In this light, the kingdom of God, we learn, is best pronounced “kindom.” A commitment to welcome all people as God’s own IS what makes us family. The need for redemption must never be used to define people as something other than brother and sister. God is the one who forms us family and God is the one who creates everyone and everything. What defines this family is not something - not blood, not country, not a building, not language - it's the love action of God, grounded in Jesus, that we try and emulate.
Formed as family means eating stone soup.
You know the story. A hungry traveler comes to a village, carrying nothing more than an empty cooking pot. Upon his arrival, the villagers are unwilling to share any of their food with the stranger. So he goes to a stream and fills the pot with water, drops a large stone in it, and places it over a fire. One of the villagers becomes curious and asks what he his doing. The stranger answers that he is making "stone soup”, which tastes wonderful and which he would be delighted to share, although it still needs a little bit of garnish which is missing, to improve the flavor.

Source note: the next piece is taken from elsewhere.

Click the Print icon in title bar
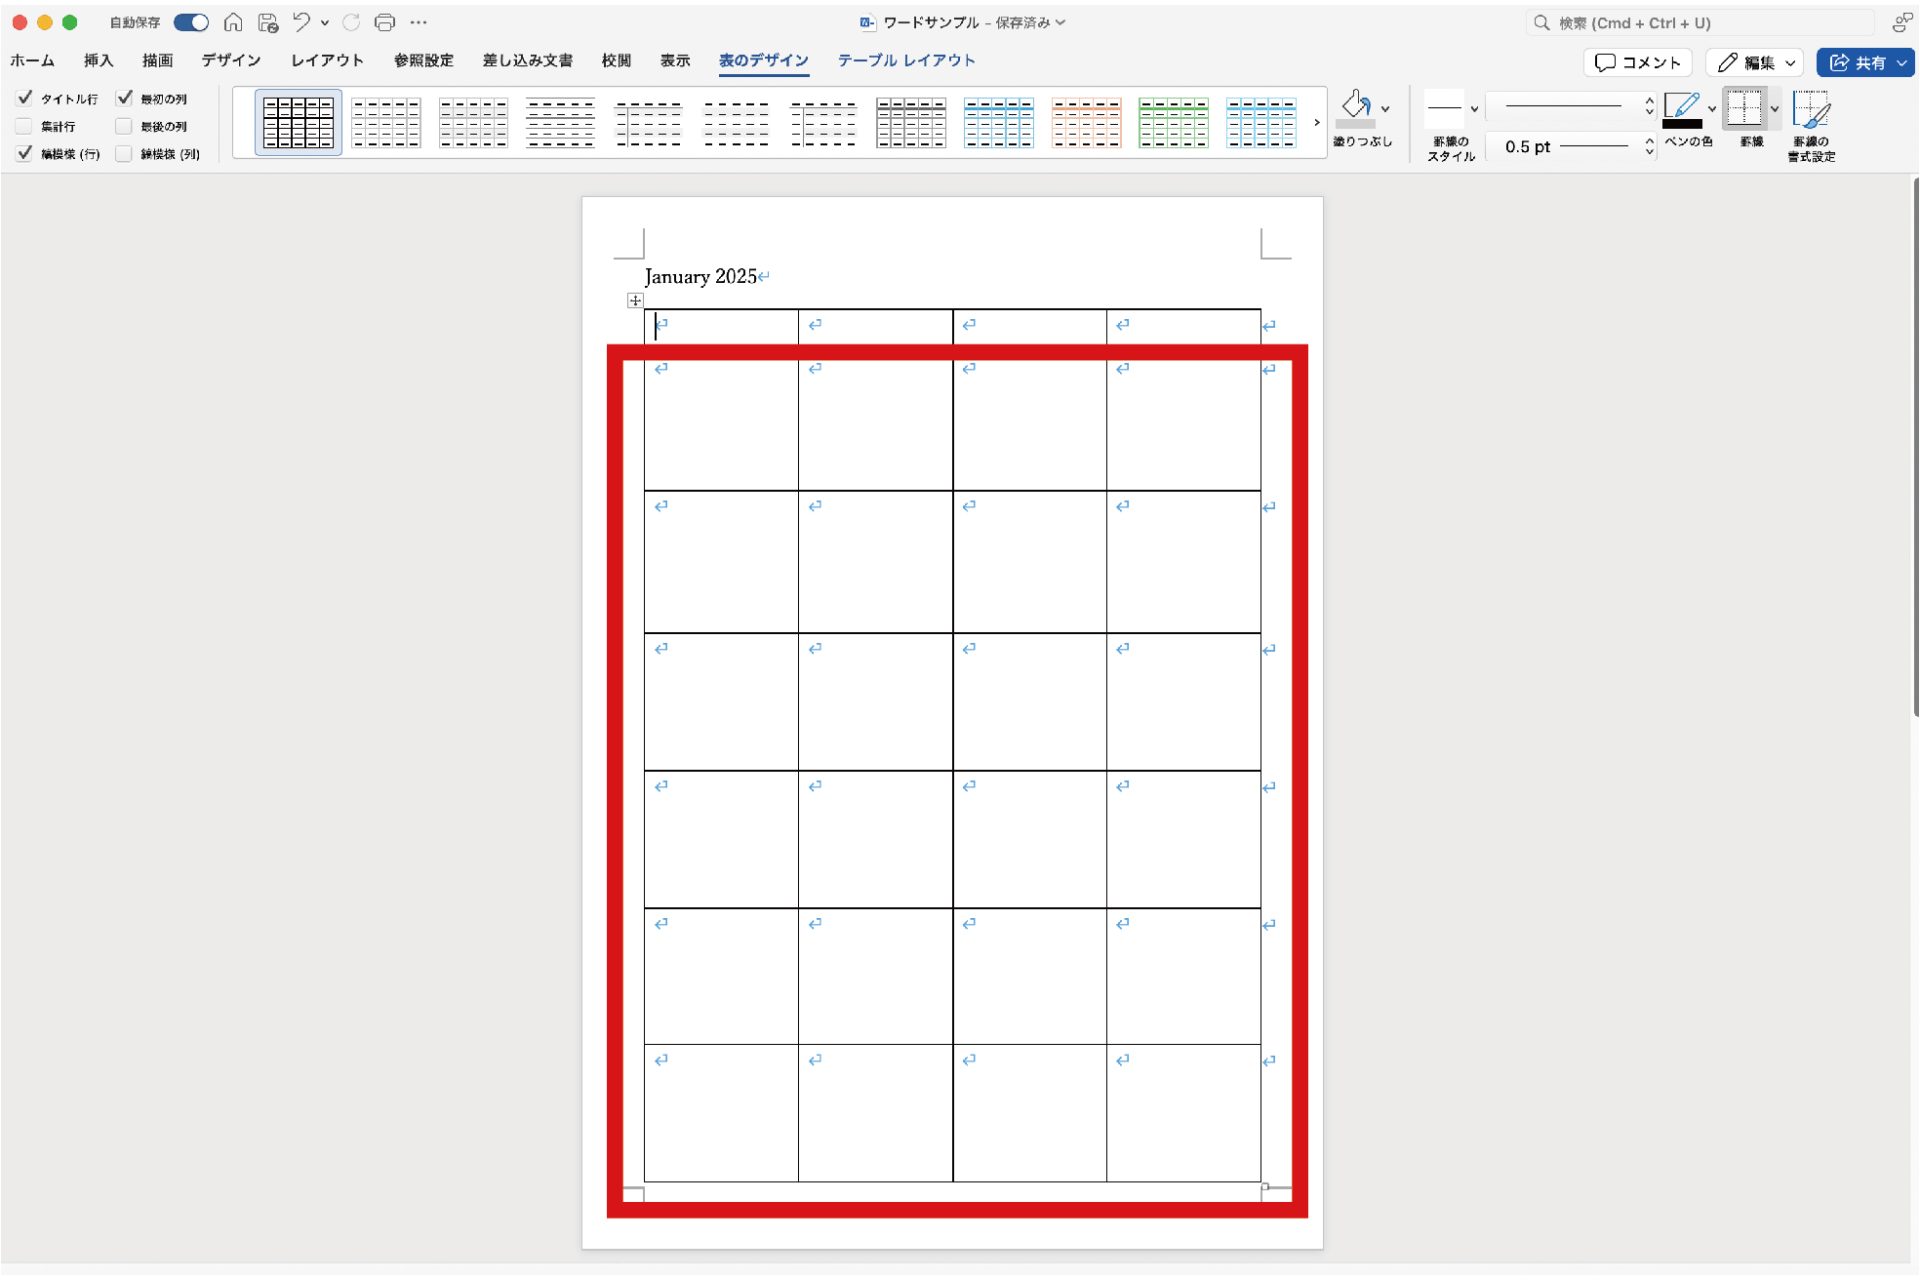1920x1280 pixels. [384, 22]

The villager, who himself is hungry, brings a few carrots which are added to the soup. Another villager walks by, inquiring about the pot, and the stranger again mentions the stone soup which has not yet reached its full potential. More and more villagers walk by, each adding another ingredient, like potatoes, onions, cabbage, peas, celery, tomatoes, corn, chicken, and pork, even a hand full of salt and pepper. Finally, the stone (being inedible) is removed from the pot, and a delicious and nourishing pot of soup is enjoyed by everyone. Friends, that’s the story of us. What do you have to bring? When we are a family we all have something to share and we all get something to eat. A formed-as-family love recognizes that we need each other to eat well, to bring about, and cling to, the good.
Paul gives examples of how to cling to the good (verses 10-13). He uses the word agape for love in v. 9, but becomes more specific by using phileo in verse 10 and then powerful images like: let your love be heartfelt; be eager to show each other honor; be set on fire by the Spirit; be devoted to prayer; contribute to the needs of the saints, which literally means “participate in.” To “participate in” others’ needs isn’t simply to give your own resources for their material needs, like food, clothing, and shelter. To participate means to give of yourself. True love always participates. If you don’t have an onion, set the table. If you can’t set the table, wash some dishes. If you can’t wash the dishes, play games with children. If you’re too sick or tired or sad to do any of that, then come and participate and let us take care of you. You can be a Saint-in-need.
In the end, to be family means it’s not about what you bring – it’s the incredible, one-of-a-kind, always loved, worthy-of-honor, saint and gift that you were made to be. We don’t need you to join us so that we can squeeze every bit of life blood, or money, or service, from you. To be formed as family means that everyone is a guest of honor at God’s banquet and that everyone eats.